Jobless Claims Hold Below 300,000 for 12th Week
Applications for U.S. jobless benefits remained below 300,000 for the 12th straight week, signaling the labor market remains firm even as the economy has been slow to rebound from a first-quarter slump.
Jobless claims increased by 7,000 to 282,000 in the week ended May 23, a Labor Department report showed May 28. The median forecast of 51 economists surveyed by Bloomberg News called for 270,000. Readings this low typically coincide with healthy levels of hiring.
Persistently low firings signal managers are planning for at least steady business demand. As joblessness approaches the Federal Reserve’s definition of full employment, employers might be pressured to boost paychecks in order to retain and attract workers.
“The firing side of the equation has pretty much run its course in terms of recovering to normal,” said Jacob Oubina, a senior U.S. economist at RBC Capital Markets in New York, whose projection for 280,000 claims was among the closest in the Bloomberg survey. “The unemployment rate should continue to decline, and wage pressures on the back of that should firm up.”
Estimates in the Bloomberg survey for jobless claims ranged from 265,000 to 285,000. The Labor Department revised the prior week’s reading to 275,000 from an initially reported 274,000.
No states were estimated last week, and nothing unusual was in the data, a Labor Department spokesman said as the report was released.
The four-week average of claims, a less-volatile measure than the weekly figure, climbed to 271,500 from a 15-year low of 266,500 the prior week.
The number of people continuing to receive jobless benefits increased by 11,000 to 2.22 million in the week ended May 16.
The unemployment rate among people eligible for benefits rose to 1.7% from 1.6%. These data are reported with a one-week lag.
Job gains have been slow to rebound after a weaker start to the year, rising by 223,000 in April after 85,000 the prior month that was the lowest since June 2012.
Payroll increases have averaged 193,750 a month in 2015 after a 259,670 average last year that was the best since 1999.
A steadily improving labor market is among things construction equipment maker Deere & Co. sees contributing to a brighter economic outlook.
“The economy continues to move forward,” Susan Karlix, manager of investor communications at the Moline, Illinois-based company, said on a May 22 earnings call. “GDP growth is improving, unemployment is falling, construction hiring is on the increase and housing starts are expected to exceed 1 million units this year.”

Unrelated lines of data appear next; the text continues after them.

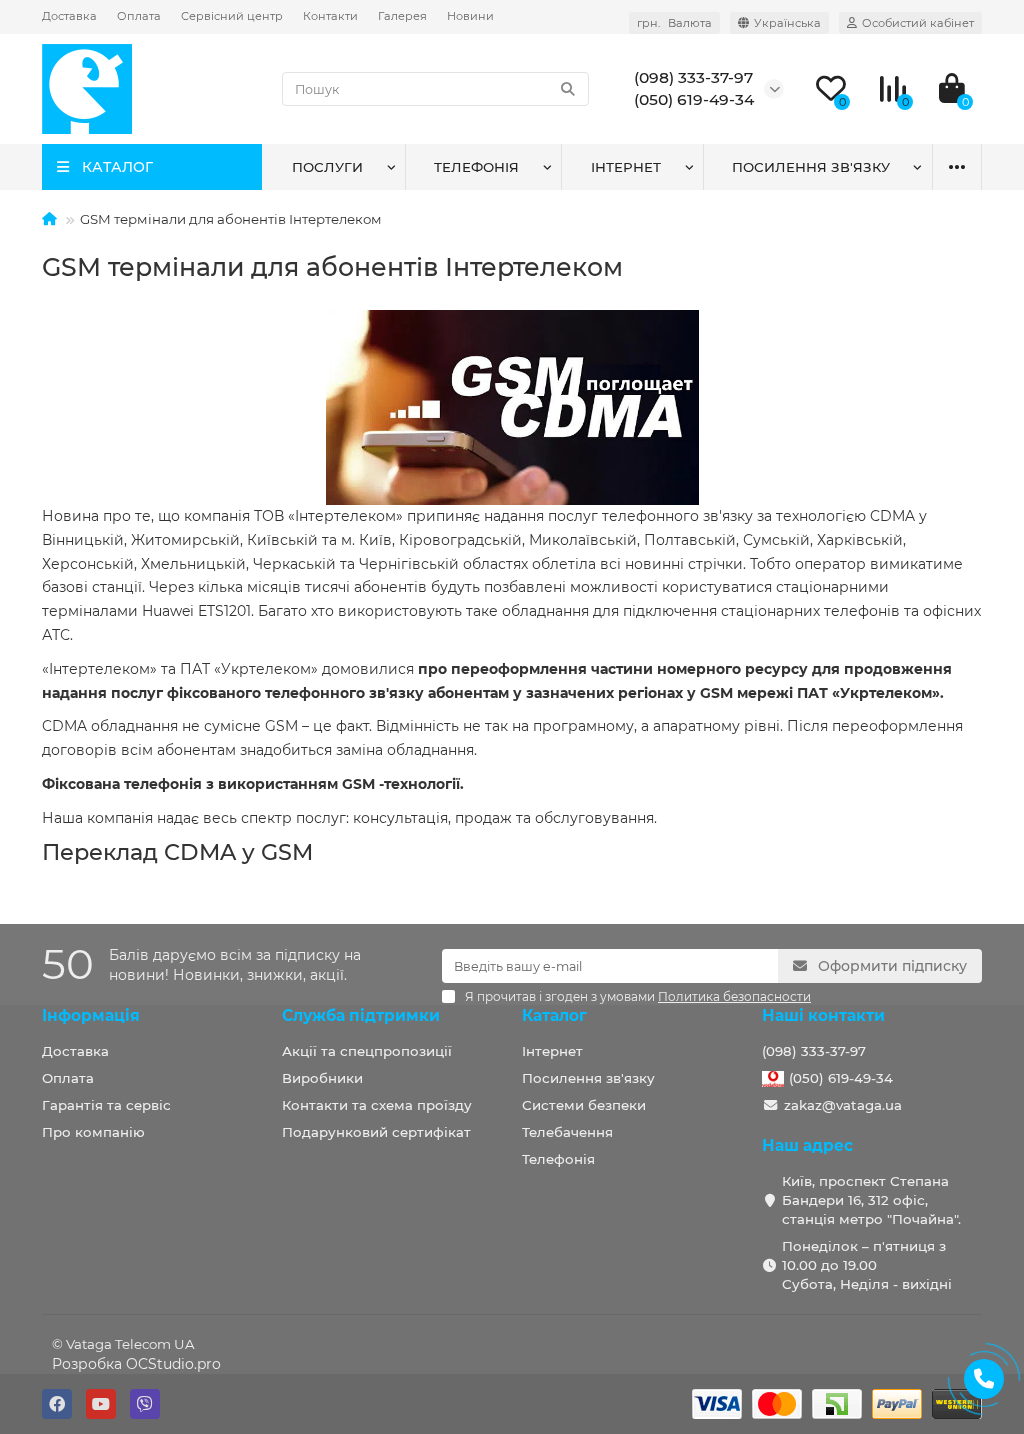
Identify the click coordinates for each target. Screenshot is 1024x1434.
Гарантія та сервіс (106, 1105)
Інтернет (626, 167)
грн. (674, 23)
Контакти (330, 16)
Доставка (69, 16)
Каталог (554, 1015)
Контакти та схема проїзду (377, 1105)
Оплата (139, 16)
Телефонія (476, 167)
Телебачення (567, 1132)
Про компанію (93, 1132)
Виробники (322, 1078)
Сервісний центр (232, 16)
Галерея (402, 16)
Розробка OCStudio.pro (136, 1364)
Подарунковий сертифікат (376, 1132)
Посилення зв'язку (811, 167)
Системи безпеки (584, 1105)
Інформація (91, 1015)
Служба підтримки (361, 1015)
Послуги (327, 167)
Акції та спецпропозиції (367, 1051)
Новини (470, 16)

The world’s largest economy is crawling out of a first-quarter slump, when it barely expanded amid a stronger dollar, severe weather and a labor dispute at West Coast ports.
Gross domestic product increased at a 0.2% pace in the first three months of the year, Commerce Department data show.
The government’s revised estimate probably will indicate growth contracted at a 0.8% rate, according to the median estimate in a Bloomberg survey ahead of the May 29 release.
Jobless claims have been a rare, reliably positive indicator as the economy struggles to gain traction in the second quarter.
Economic data are showing more signs of momentum after a string of disappointing figures pushed the Bloomberg Economic Surprise Index this month to its lowest level of the expansion earlier.